# STATED PROBLEM:
Reproduce the data word for word, starting at the line that contains "Open the Filippo" and ending at the line that contains "will [942, 495].". Include both of those lines and nothing outside them.

[Data taken from a collection]

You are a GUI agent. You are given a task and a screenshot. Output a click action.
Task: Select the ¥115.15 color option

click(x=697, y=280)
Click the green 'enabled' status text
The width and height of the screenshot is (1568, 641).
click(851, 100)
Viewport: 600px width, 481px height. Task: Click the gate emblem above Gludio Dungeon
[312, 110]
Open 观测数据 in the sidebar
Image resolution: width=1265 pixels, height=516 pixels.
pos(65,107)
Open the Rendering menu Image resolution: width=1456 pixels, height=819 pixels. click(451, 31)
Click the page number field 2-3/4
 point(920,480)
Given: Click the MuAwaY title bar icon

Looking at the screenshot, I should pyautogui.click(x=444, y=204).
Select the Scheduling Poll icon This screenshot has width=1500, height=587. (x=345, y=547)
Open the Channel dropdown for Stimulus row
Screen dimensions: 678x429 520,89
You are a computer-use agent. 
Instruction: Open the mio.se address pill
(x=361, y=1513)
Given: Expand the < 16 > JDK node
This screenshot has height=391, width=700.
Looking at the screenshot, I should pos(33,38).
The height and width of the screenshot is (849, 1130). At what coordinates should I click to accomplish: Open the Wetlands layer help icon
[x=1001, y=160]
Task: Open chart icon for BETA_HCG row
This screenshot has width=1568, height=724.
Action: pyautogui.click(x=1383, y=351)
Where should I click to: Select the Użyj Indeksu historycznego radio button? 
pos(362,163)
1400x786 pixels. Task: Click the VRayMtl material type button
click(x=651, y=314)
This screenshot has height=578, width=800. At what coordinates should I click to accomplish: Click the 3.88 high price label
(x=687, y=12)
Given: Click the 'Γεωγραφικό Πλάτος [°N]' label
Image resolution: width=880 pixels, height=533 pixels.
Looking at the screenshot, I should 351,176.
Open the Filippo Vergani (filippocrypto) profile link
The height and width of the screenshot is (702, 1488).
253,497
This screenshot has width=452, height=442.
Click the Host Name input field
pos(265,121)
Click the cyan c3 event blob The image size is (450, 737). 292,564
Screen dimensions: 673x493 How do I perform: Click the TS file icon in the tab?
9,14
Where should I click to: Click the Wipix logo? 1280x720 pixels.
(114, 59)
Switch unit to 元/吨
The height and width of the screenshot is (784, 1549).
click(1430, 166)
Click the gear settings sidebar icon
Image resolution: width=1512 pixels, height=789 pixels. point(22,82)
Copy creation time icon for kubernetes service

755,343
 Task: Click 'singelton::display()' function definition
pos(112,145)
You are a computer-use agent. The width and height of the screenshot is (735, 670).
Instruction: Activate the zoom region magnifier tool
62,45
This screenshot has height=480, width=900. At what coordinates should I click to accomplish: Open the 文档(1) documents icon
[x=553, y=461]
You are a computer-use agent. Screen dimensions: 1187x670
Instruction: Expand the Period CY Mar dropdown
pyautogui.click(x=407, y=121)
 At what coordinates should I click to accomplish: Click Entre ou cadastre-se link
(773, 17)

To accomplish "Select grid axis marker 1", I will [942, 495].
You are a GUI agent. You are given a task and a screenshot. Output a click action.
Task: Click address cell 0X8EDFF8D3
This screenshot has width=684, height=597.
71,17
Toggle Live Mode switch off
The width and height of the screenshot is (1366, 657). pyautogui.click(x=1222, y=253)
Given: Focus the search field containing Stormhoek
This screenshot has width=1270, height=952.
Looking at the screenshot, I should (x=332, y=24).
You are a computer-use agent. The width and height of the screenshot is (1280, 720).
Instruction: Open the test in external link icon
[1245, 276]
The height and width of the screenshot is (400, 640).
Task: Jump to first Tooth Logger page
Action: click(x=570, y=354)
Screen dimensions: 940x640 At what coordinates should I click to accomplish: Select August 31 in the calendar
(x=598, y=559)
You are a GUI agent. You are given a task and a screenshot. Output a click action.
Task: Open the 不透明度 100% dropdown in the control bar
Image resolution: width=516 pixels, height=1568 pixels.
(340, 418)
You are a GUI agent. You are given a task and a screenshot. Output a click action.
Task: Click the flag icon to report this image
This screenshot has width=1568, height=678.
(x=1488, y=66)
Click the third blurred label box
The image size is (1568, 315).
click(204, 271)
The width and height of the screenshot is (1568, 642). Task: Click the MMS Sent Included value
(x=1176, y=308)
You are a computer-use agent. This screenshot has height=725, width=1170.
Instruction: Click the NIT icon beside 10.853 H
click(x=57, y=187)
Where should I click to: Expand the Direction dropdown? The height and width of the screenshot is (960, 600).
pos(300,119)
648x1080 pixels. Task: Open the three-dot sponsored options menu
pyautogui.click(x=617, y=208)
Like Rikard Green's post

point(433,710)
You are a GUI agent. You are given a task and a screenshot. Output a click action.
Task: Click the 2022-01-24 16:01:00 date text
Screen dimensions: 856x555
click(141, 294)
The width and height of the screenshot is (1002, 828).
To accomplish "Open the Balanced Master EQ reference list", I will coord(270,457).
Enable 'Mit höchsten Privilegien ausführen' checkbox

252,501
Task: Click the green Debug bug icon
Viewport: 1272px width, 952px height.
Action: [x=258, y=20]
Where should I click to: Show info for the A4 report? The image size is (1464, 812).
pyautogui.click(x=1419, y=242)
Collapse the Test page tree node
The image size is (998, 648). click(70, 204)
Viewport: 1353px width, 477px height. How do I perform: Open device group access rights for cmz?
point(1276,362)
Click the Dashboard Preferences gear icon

# EXERCISE RESULT:
Open the Filippo Vergani (filippocrypto) profile link
The height and width of the screenshot is (702, 1488).
253,497
This screenshot has width=452, height=442.
Click the Host Name input field
pos(265,121)
Click the cyan c3 event blob The image size is (450, 737). 292,564
Screen dimensions: 673x493 How do I perform: Click the TS file icon in the tab?
9,14
Where should I click to: Click the Wipix logo? 1280x720 pixels.
(114, 59)
Switch unit to 元/吨
The height and width of the screenshot is (784, 1549).
click(1430, 166)
Click the gear settings sidebar icon
Image resolution: width=1512 pixels, height=789 pixels. point(22,82)
Copy creation time icon for kubernetes service

755,343
 Task: Click 'singelton::display()' function definition
pos(112,145)
You are a computer-use agent. The width and height of the screenshot is (735, 670).
Instruction: Activate the zoom region magnifier tool
62,45
This screenshot has height=480, width=900. At what coordinates should I click to accomplish: Open the 文档(1) documents icon
[x=553, y=461]
You are a computer-use agent. Screen dimensions: 1187x670
Instruction: Expand the Period CY Mar dropdown
pyautogui.click(x=407, y=121)
 At what coordinates should I click to accomplish: Click Entre ou cadastre-se link
(773, 17)

To accomplish "Select grid axis marker 1", I will [942, 495].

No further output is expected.